- **RECORDS SHOWN**
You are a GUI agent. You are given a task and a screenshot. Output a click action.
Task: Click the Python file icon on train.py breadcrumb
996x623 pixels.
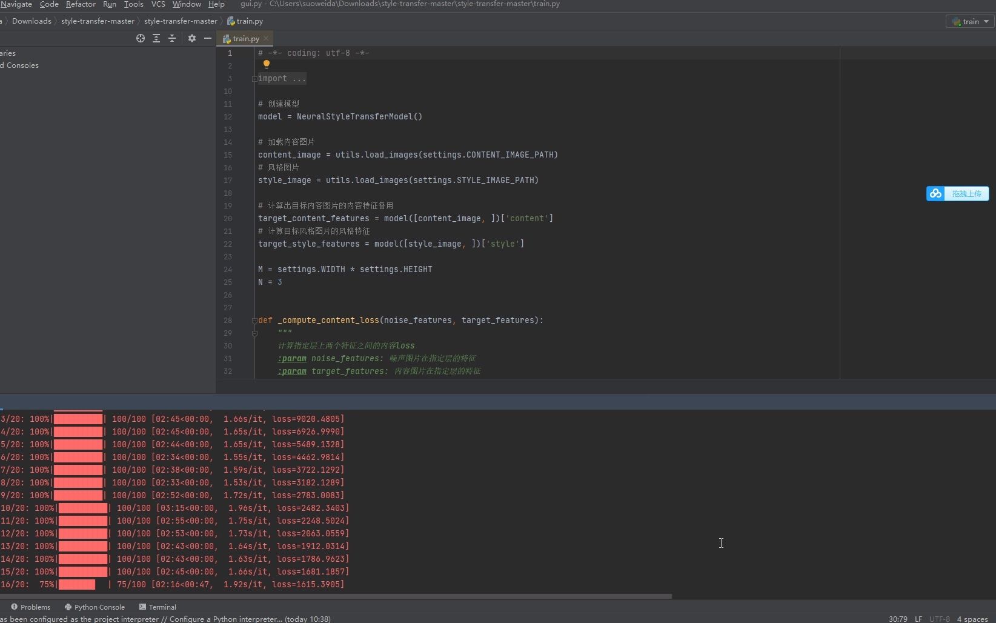231,21
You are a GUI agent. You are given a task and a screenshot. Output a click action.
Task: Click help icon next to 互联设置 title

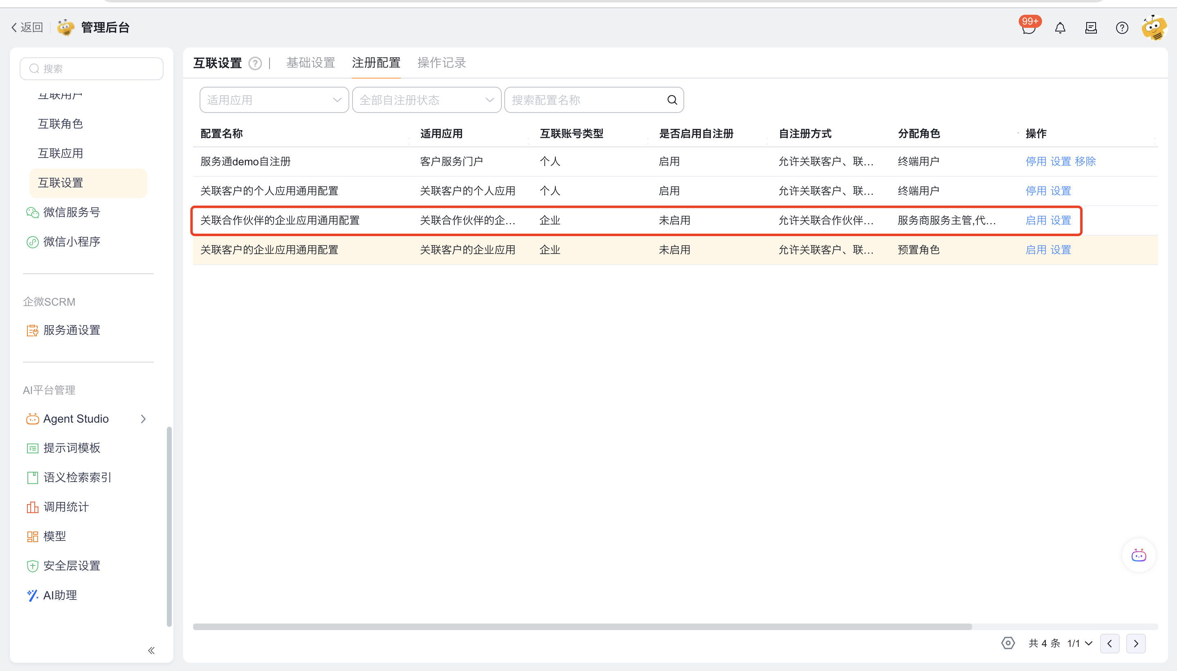(255, 63)
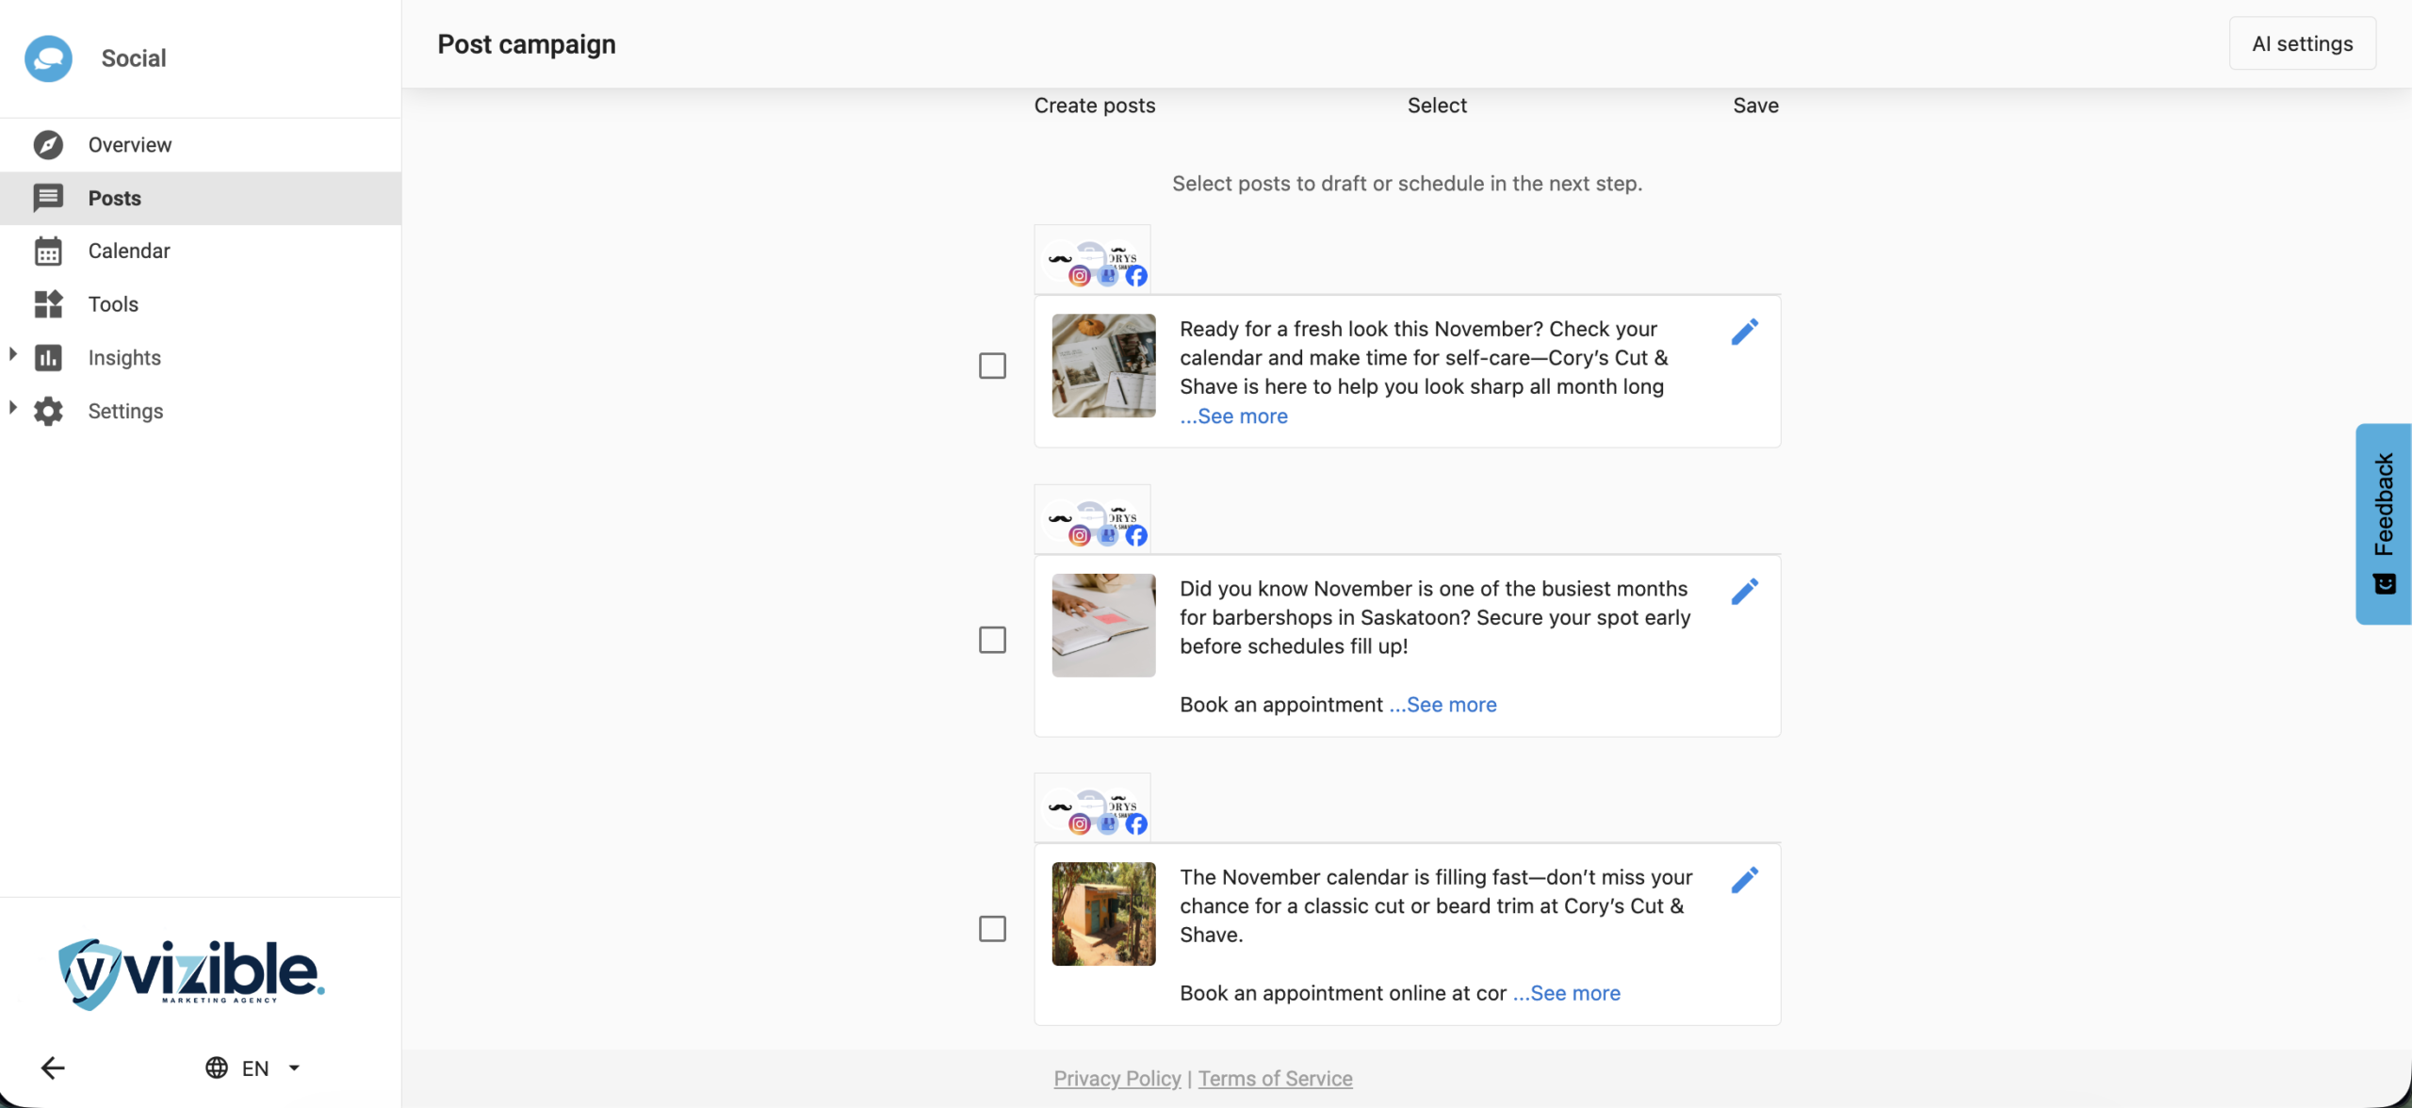This screenshot has height=1108, width=2412.
Task: Edit the 'Did you know November' post
Action: coord(1744,592)
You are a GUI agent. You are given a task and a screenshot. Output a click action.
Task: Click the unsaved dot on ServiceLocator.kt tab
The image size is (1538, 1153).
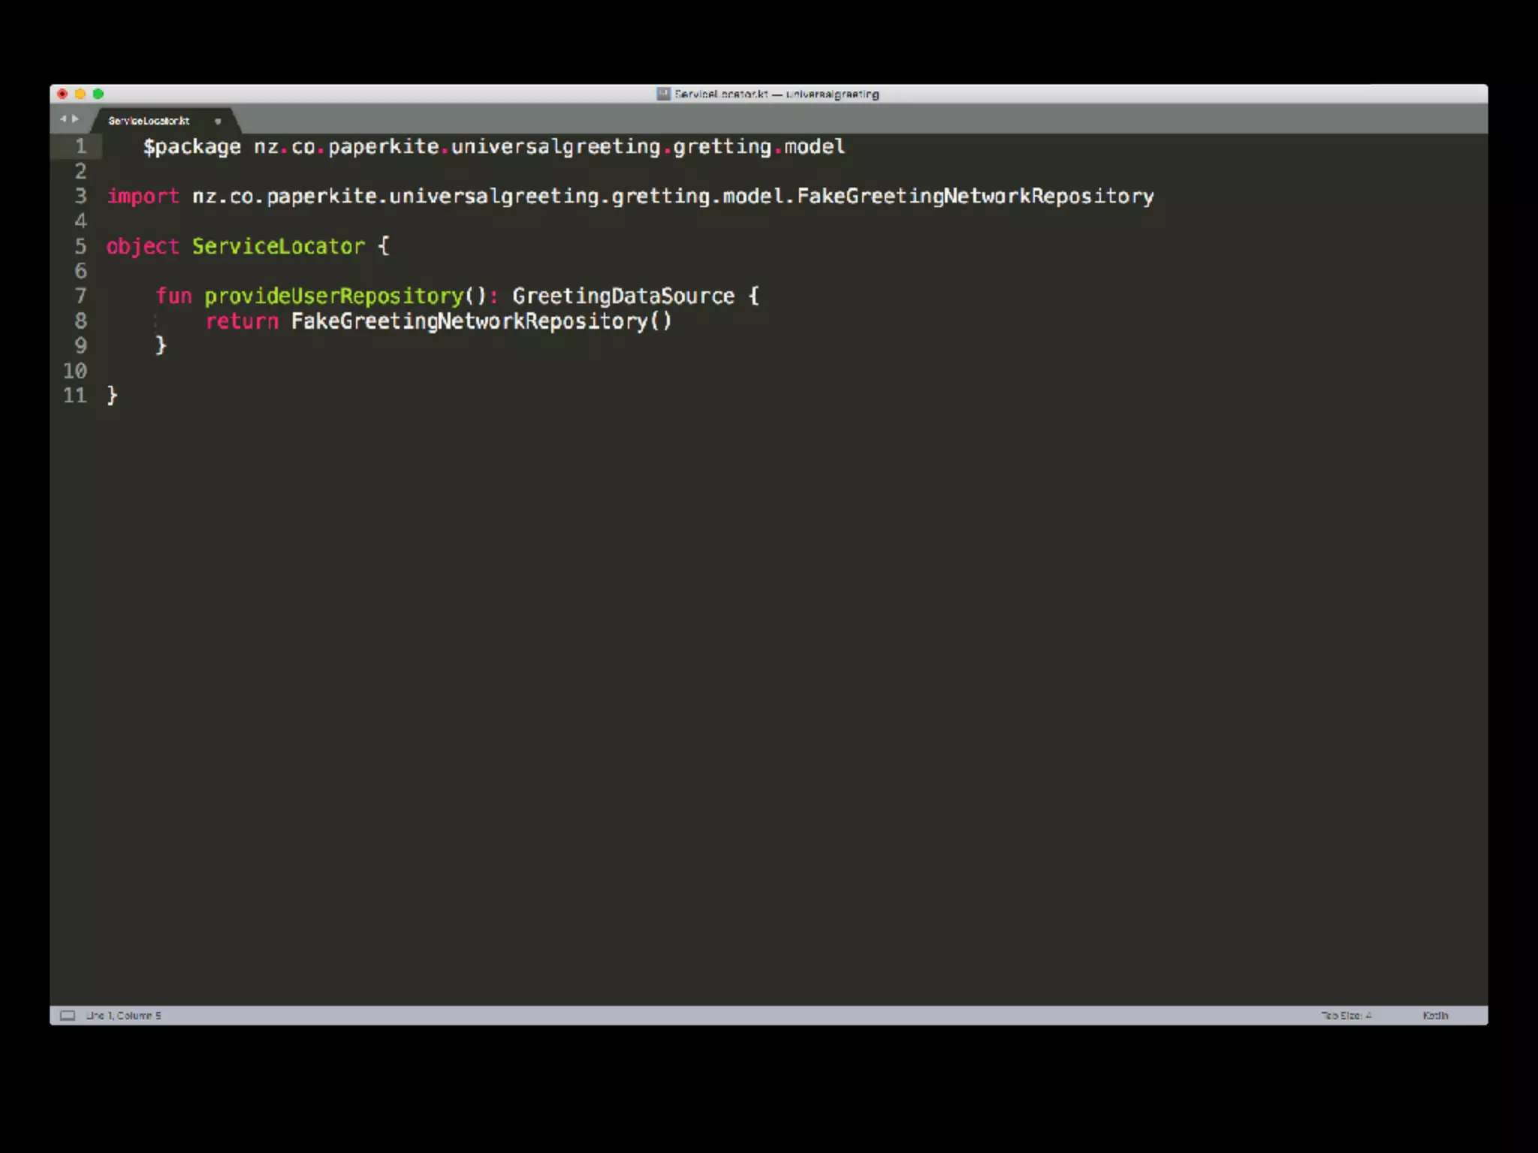(218, 121)
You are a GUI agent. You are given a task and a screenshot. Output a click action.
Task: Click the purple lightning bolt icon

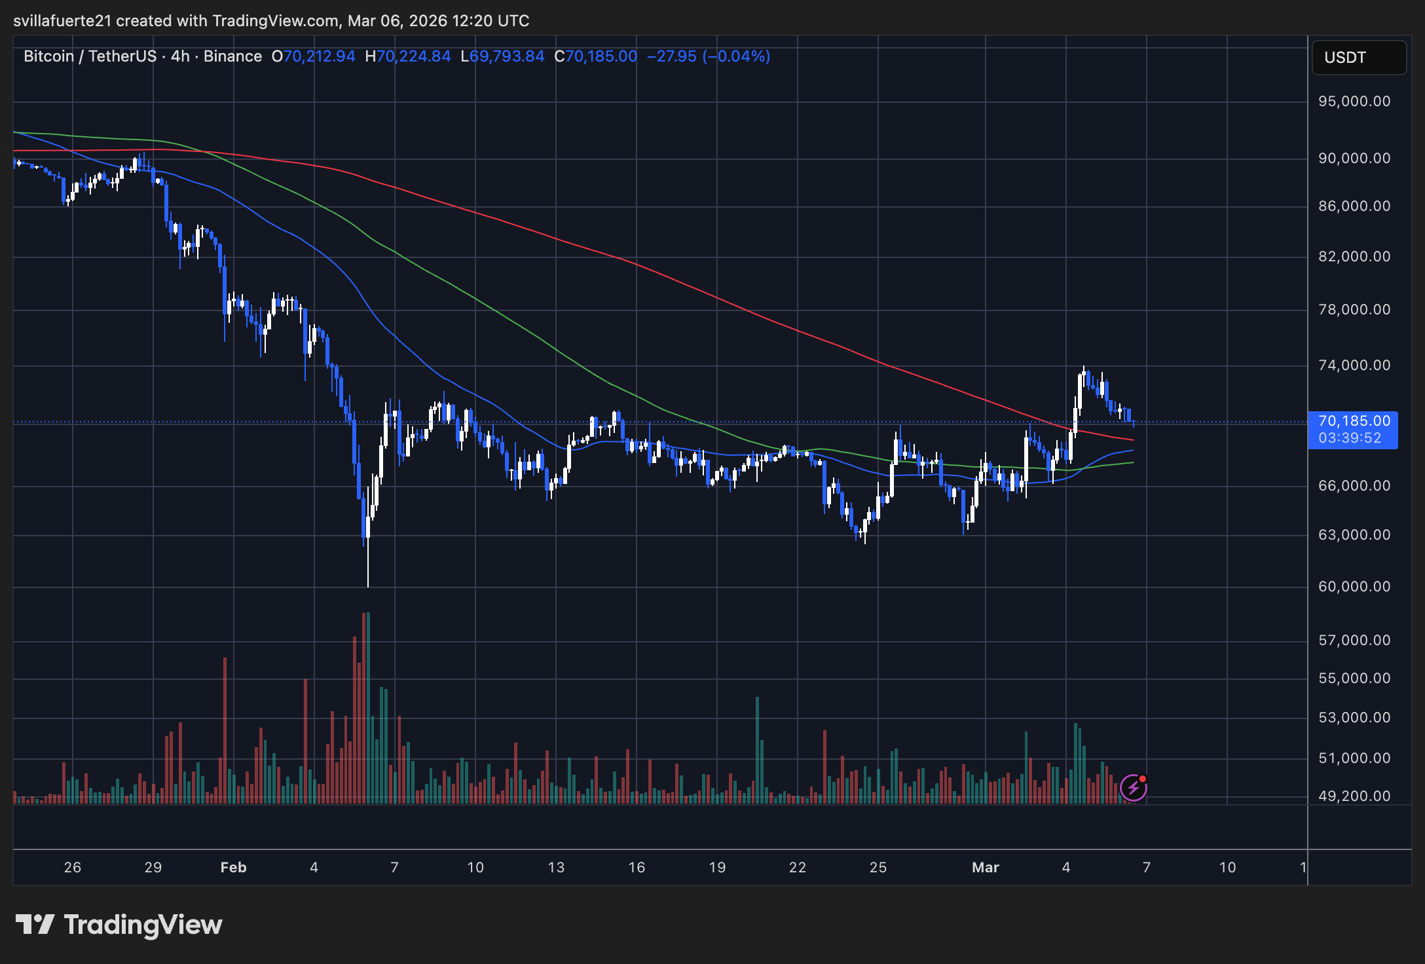click(1133, 788)
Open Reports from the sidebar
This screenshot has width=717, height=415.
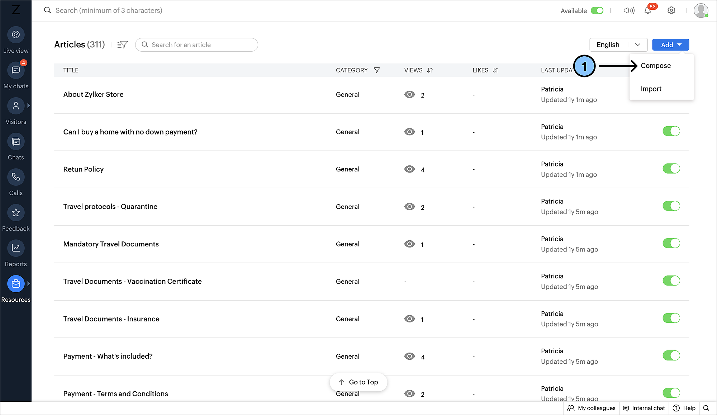coord(16,248)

- **WHAT TO PRODUCE**
Going from the line with "Task: Click the unsaved" to the last line of the listing, write out each line exactly and nothing else. Leave out all pictures.

- **TASK OUTPUT**
Task: Click the unsaved dot on ServiceLocator.kt tab
The image size is (1538, 1153).
(218, 121)
You are a GUI agent. You are given a task and a screenshot. Output a click action.
Task: Click the purple lightning bolt icon

click(1133, 788)
Open Reports from the sidebar
This screenshot has width=717, height=415.
coord(16,248)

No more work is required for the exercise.